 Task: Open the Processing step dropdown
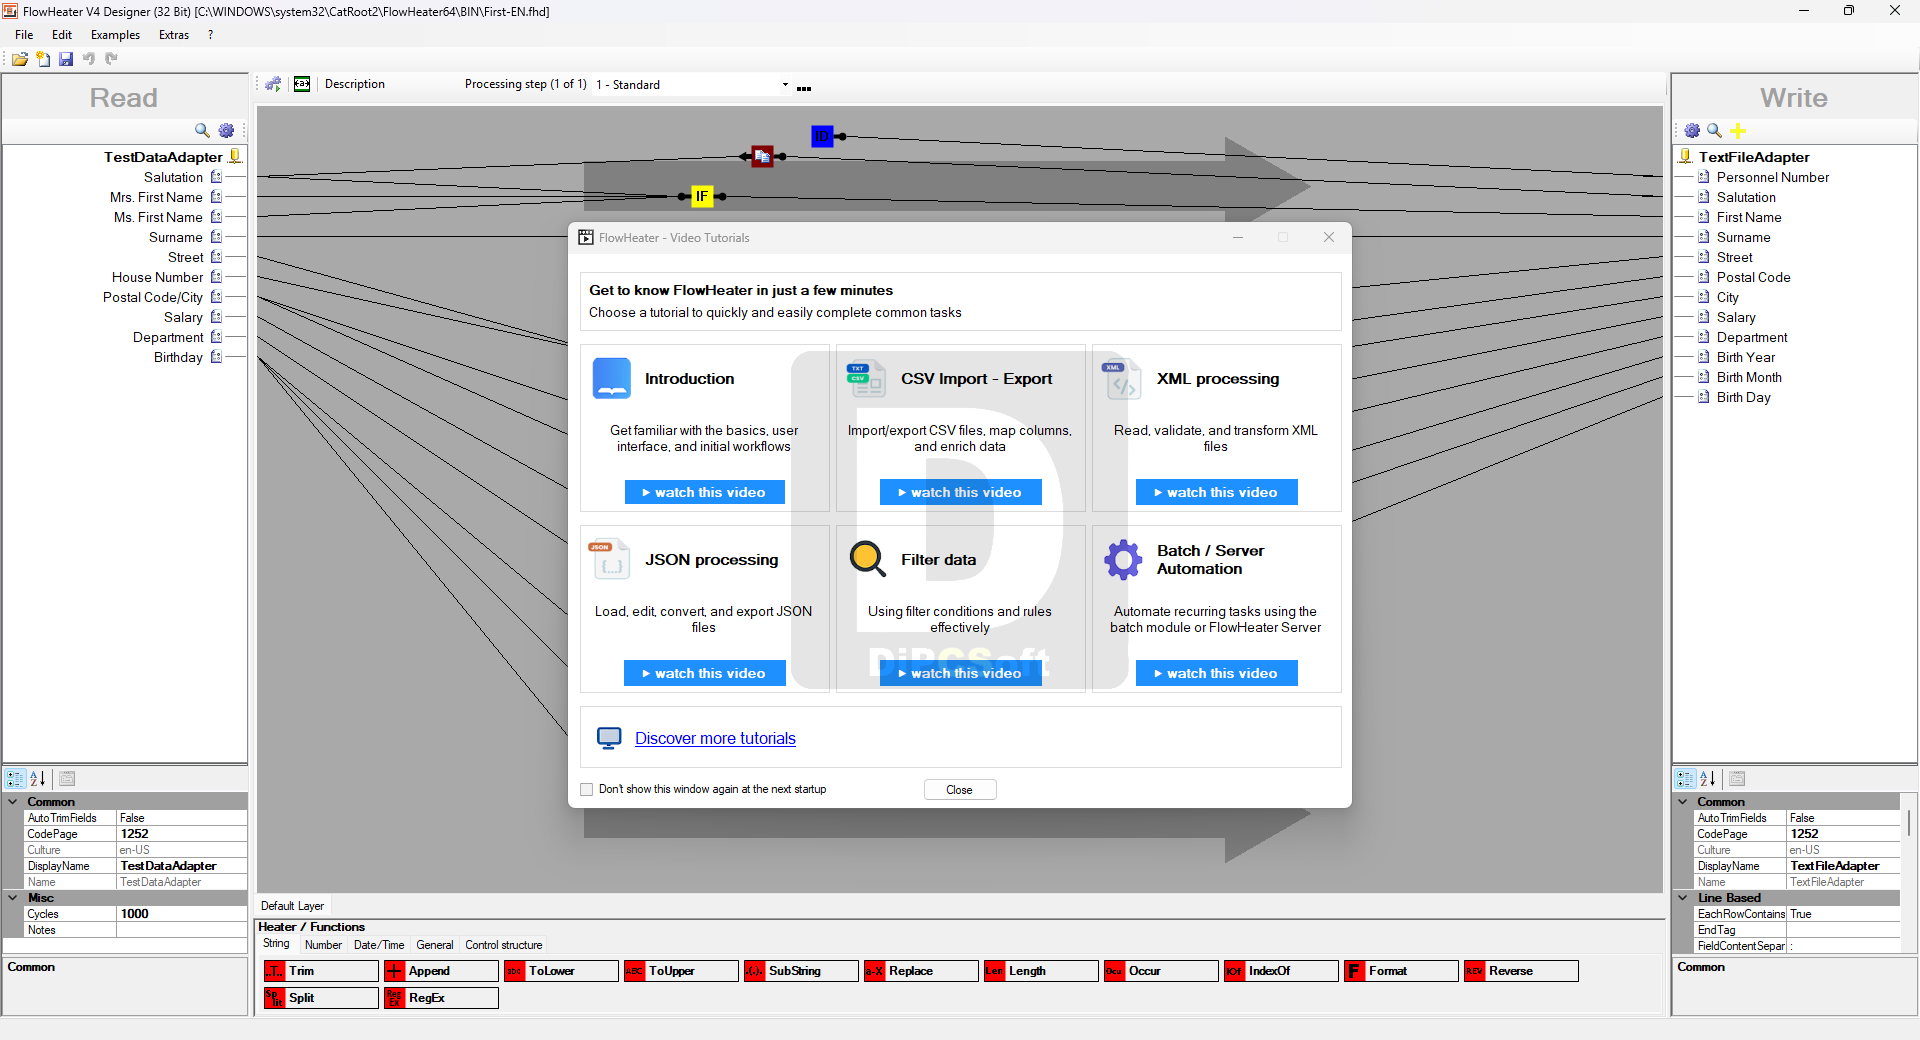point(785,85)
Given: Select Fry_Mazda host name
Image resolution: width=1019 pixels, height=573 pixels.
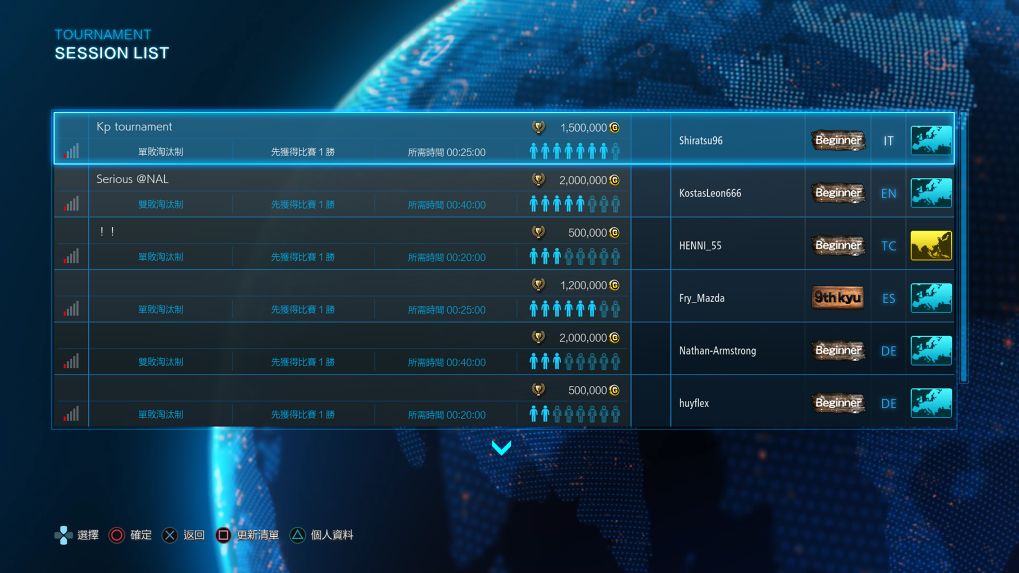Looking at the screenshot, I should pyautogui.click(x=701, y=298).
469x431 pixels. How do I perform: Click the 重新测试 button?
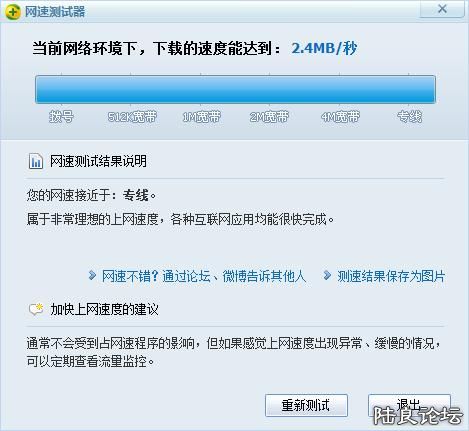(306, 405)
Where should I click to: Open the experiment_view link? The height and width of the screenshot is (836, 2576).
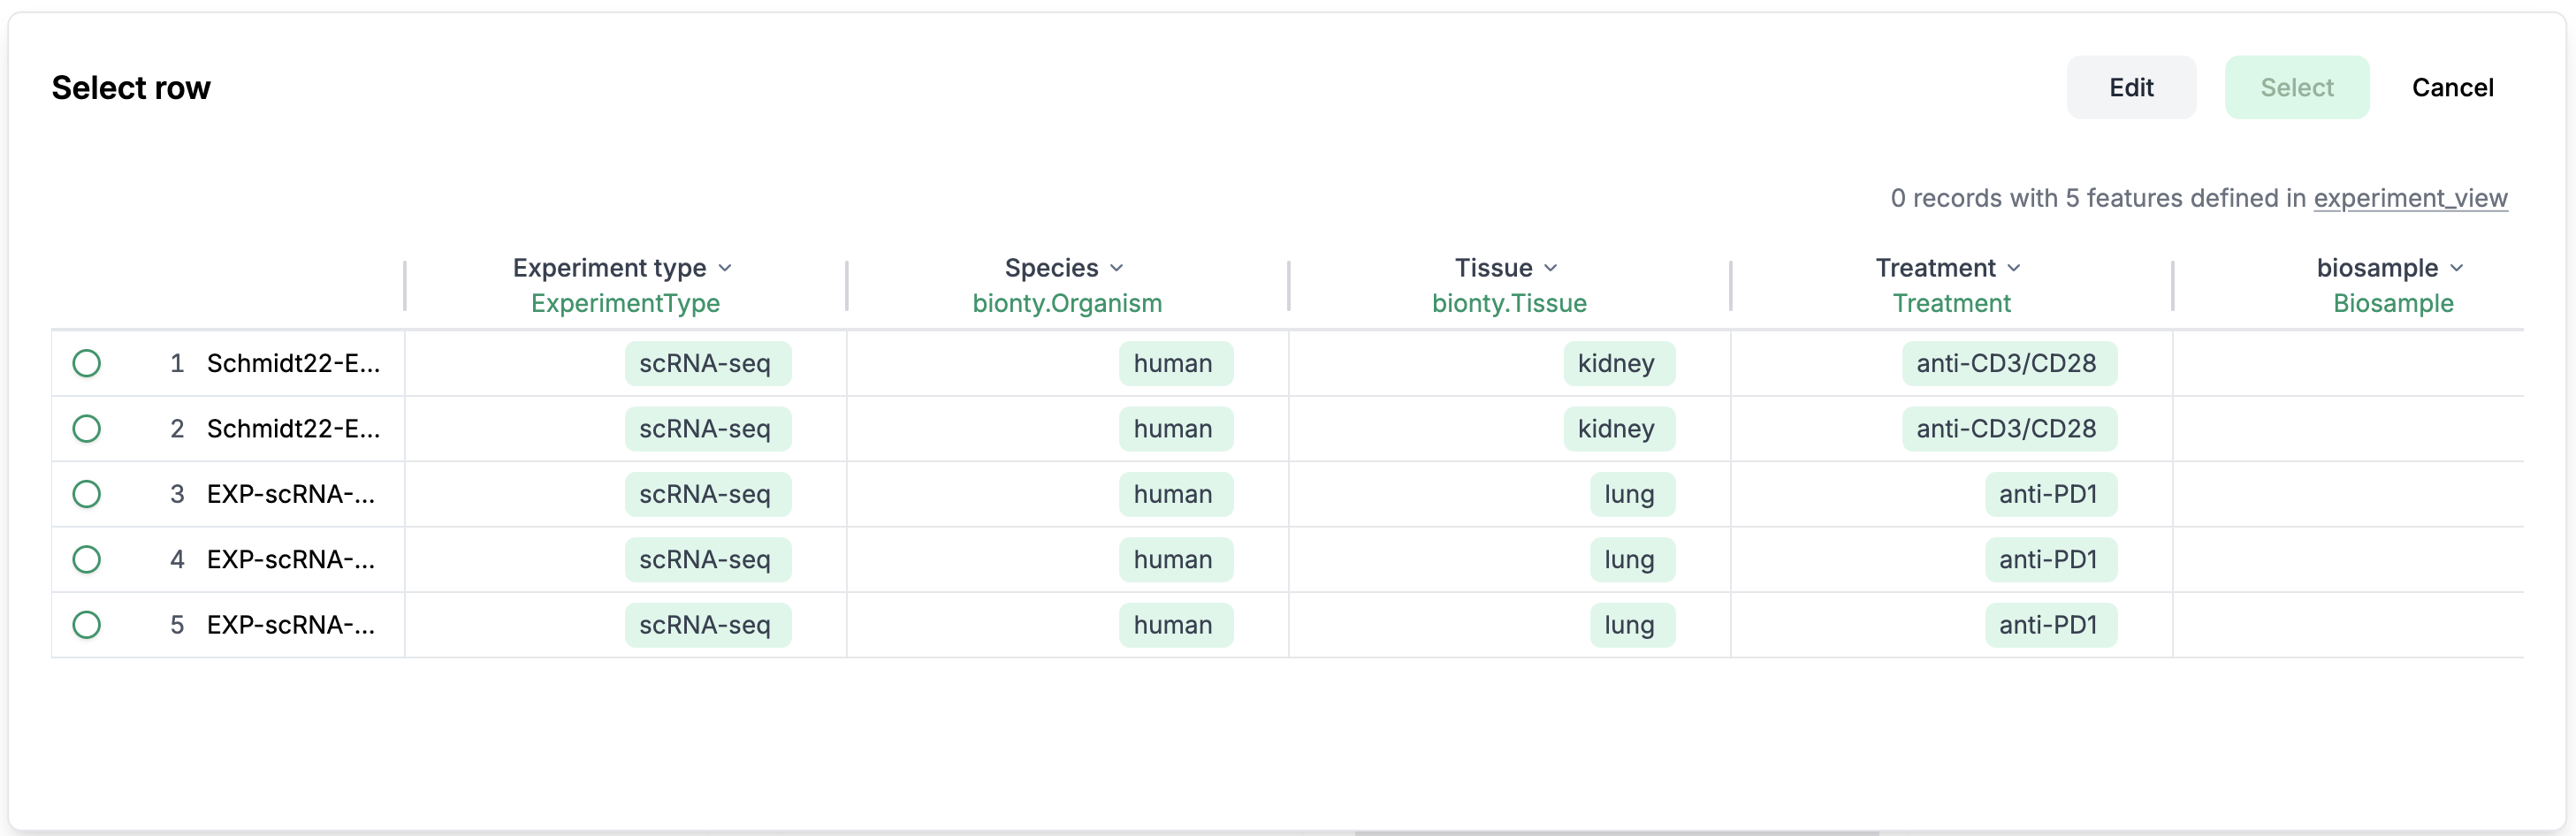click(x=2410, y=198)
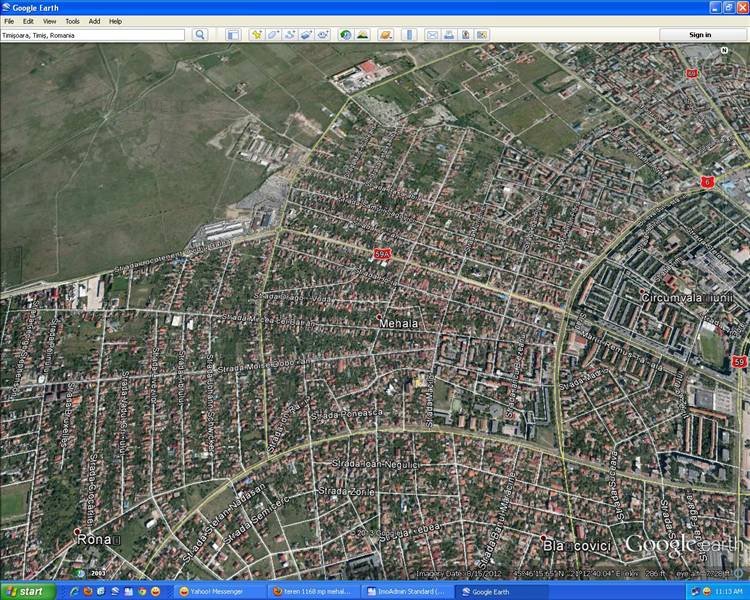Click the Sign in button
This screenshot has height=600, width=750.
[701, 34]
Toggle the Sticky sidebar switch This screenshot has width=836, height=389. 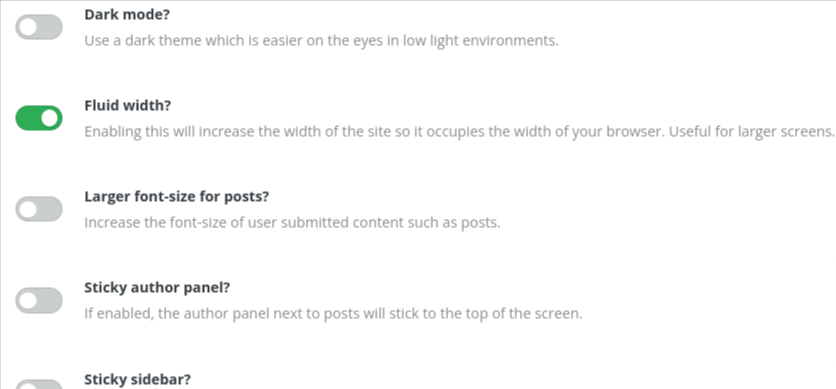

════════

Work to be completed: Leave the pictures aside and give every entry above again word for word.

Task solution:
 Task: Open the Processing step dropdown
point(785,85)
Given: Select Fry_Mazda host name
Image resolution: width=1019 pixels, height=573 pixels.
Looking at the screenshot, I should pyautogui.click(x=701, y=298).
469x431 pixels. How do I perform: Click the 重新测试 button?
(306, 405)
Where should I click to: Open the experiment_view link? The height and width of the screenshot is (836, 2576).
click(x=2410, y=198)
Click the Sign in button
This screenshot has height=600, width=750.
[701, 34]
Toggle the Sticky sidebar switch This screenshot has width=836, height=389. 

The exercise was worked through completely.